Karlsson scores OT winner as Golden Knights thwart Sharks' comeback bid
Vegas recovers from blown 3rd-period lead to take 2-1 series advantage
William Karlsson and the expansion Vegas Golden Knights proved they can handle some adversity just as well as they can thrive as front-runners like they did most of their inaugural season.
The Golden Knights bounced back after allowing a late tying goal in regulation when Karlsson scored 8:17 into overtime to lead Vegas to a 4-3 victory over the San Jose Sharks on Monday night and a 2-1 series lead.
"I think it's good for the morale," Karlsson said. "We showed great attitude. Again, they came back. It was tough, too, but we gave someone a chance to be an overtime hero."
Karlsson was that hero — just as he has been so much this season. He scored 43 goals in the regular season and has added three more this series, but none was bigger than the wrist shot in transition that beat Martin Jones high to the stick side, sending the Golden Knights into a wild celebration around the player knows as Wild Bill.
It was an impressive bounce back from their first loss of the playoffs in double overtime at home in Game 2 and wouldn't have been possible without Marc-Andre Fleury, who made 39 saves to hold off an early push by the Sharks and then robbed Logan Couture with a glove save in overtime.
"I was looking at the guy with puck. I just tried to follow the pass and get out there a bit and I had a little time to react on it," Fleury said. "It was a good feeling."
Sharks' rally comes up short
The Sharks rallied to tie the game and force a second straight overtime with two goals in the third period. Evander Kane scored just seconds after the end of a power play midway through the third to set the stage for Hertl.
Hertl drove to the net with a strong power move. With the Sharks swarming in front of Fleury, Hertl whacked at a loose puck and knocked it in for the equalizer with 1:57 to go, sending the towel-waving crowd into a frenzy.

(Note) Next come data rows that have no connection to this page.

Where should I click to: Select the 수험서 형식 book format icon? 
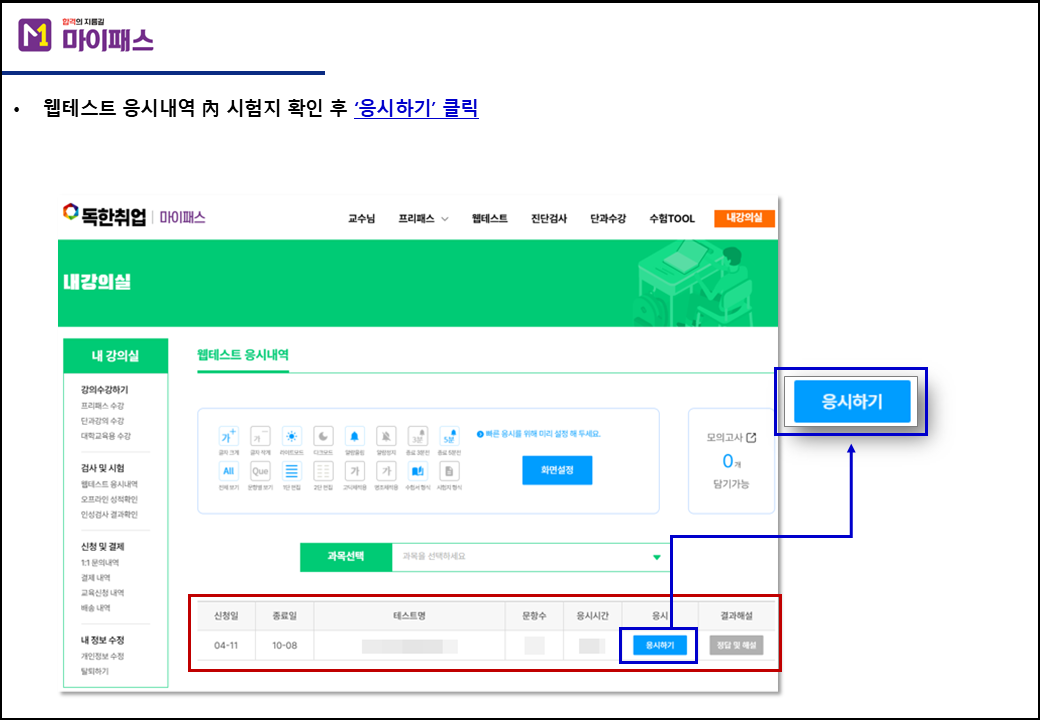coord(418,471)
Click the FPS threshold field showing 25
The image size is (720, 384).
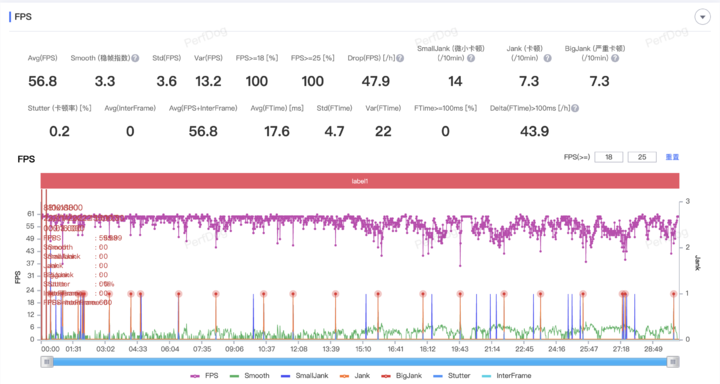642,157
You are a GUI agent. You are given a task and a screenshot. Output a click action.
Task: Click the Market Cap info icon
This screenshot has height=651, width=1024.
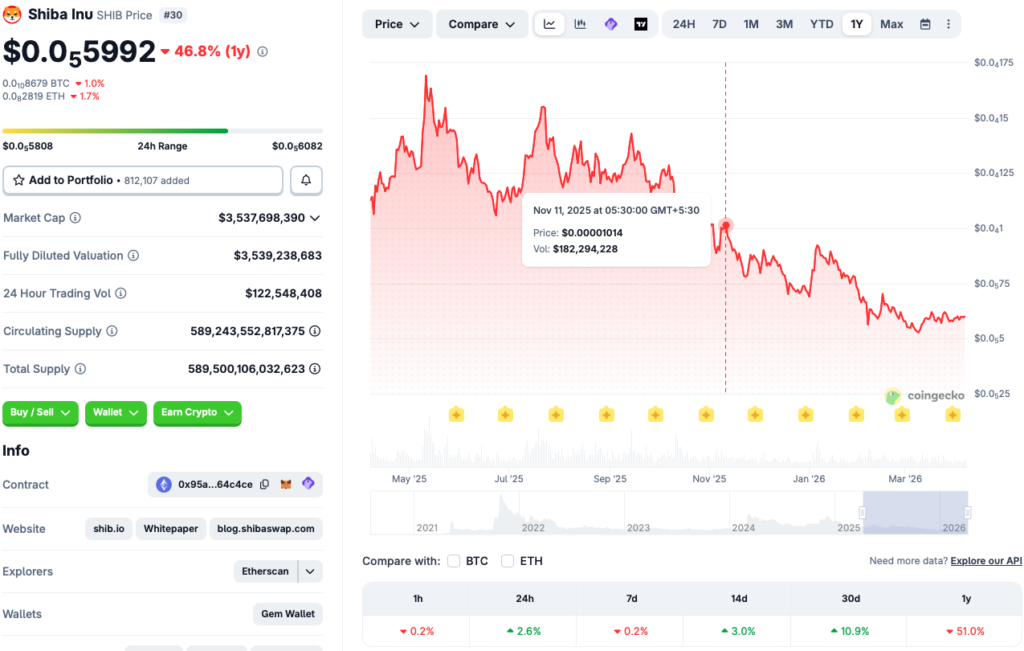coord(75,218)
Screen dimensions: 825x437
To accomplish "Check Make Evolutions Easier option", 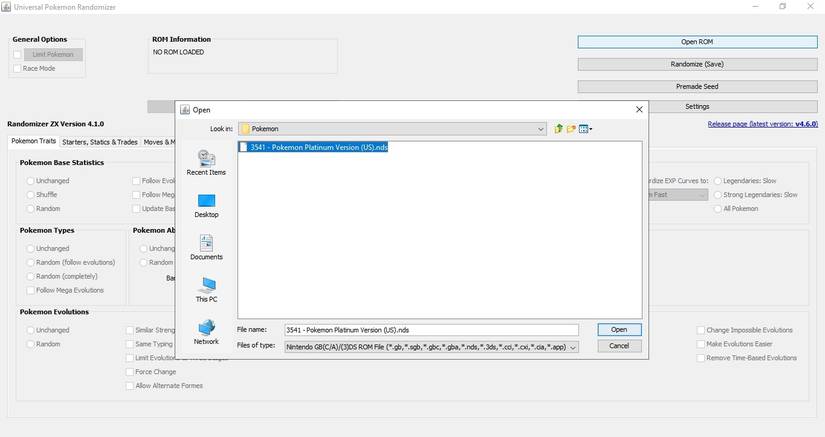I will 700,344.
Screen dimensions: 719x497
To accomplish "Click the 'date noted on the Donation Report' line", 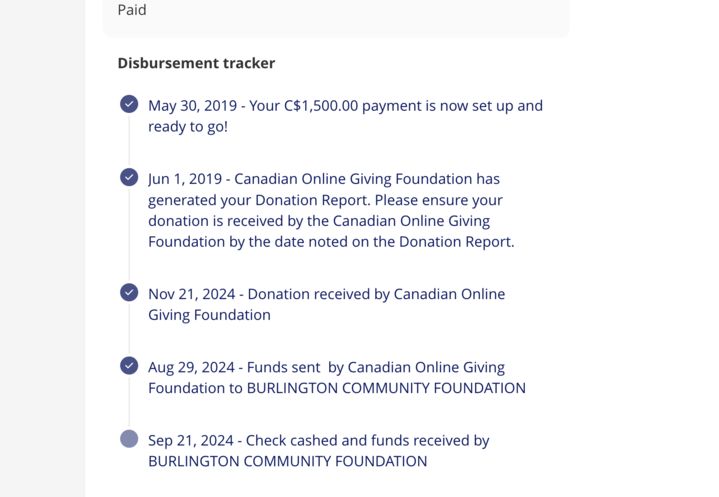I will pyautogui.click(x=331, y=242).
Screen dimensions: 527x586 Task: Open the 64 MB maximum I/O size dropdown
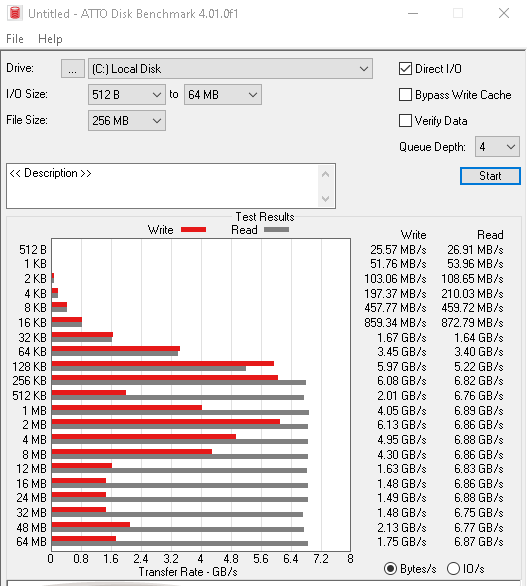(x=223, y=95)

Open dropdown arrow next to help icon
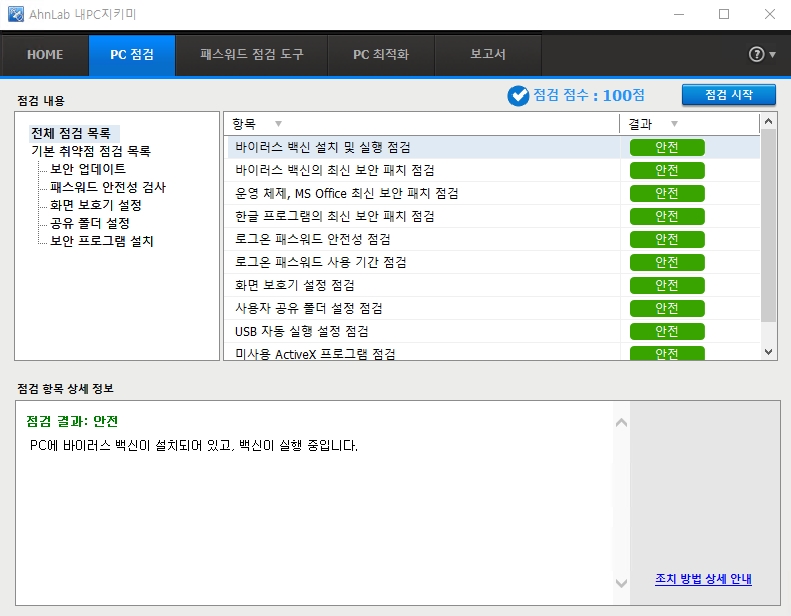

"I believe our game's there and I think everyone in here would tell you that," captain Joe Pavelski said. "We got caught on the wrong end of it tonight. We had a big one the other night."
Colin Miller, Jonathan Marchessault and Reilly Smith scored in a span of less than five minutes in the second period to put the Golden Knights in control, but they couldn't hold onto the lead.

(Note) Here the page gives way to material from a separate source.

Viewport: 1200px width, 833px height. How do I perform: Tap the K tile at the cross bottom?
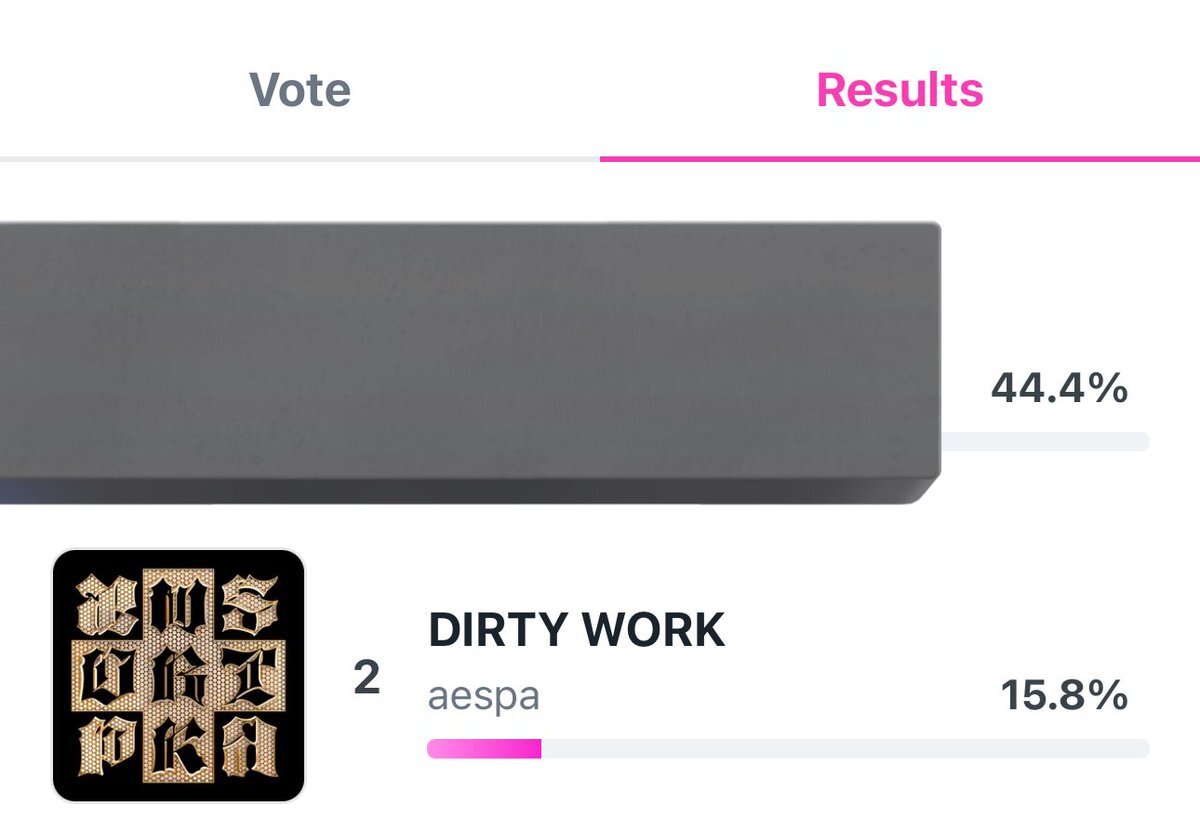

Timo Meier opened the scoring with a power-play goal for the Sharks, but undisciplined play in the second period helped erase that lead and put San Jose in a hole.
Brenden Dillon held David Perron to give Vegas a power play less than a minute after Meier's one-timer off a perfect cross-ice pass from Chris Tierney gave the Sharks the lead.
San Jose had an 11-1 edge in shots on goal in the period at that point as the Sharks were controlling the play. But that quickly turned as James Neal held the puck below the goal line and fed Miller with a pass that Marc-Edouard Vlasic nearly broke up for a tap-in that tied the game.
About three minutes later, Hertl was called for roughing Neal well behind the play, giving the Golden Knights another chance with the man advantage.
They converted again when Marchessault one-timed a cross-ice pass from Alex Tuch past Jones to give Vegas the lead.
Smith then capped the three goals in 4:46 when Marchessault fed Karlsson, who was left alone at the side of the net. He deftly sent a blind, backhand pass through the crease to Smith, who tapped it in for the 3-1 lead.
"He's got eyes in the back of his head sometimes," Smith said. "He's a great player and he makes great plays."
The Sharks came out energized by a raucous crowd and the presence of celebrity door opener and San Francisco 49ers quarterback Jimmy Garoppolo in their first home game of the series.
San Jose got 16 shots on goal in the first period, but were unable to get anything past Fleury, who rebounded well from his first loss of the post-season.
"To come out of that first period 0-0, we need to find a way to get the lead," coach Peter DeBoer said. "We're chasing the game the whole series here. Even when we have a quick start like tonight, Fleury is shutting the door and finding the way to let them hang around until they can get something going, which is what happened."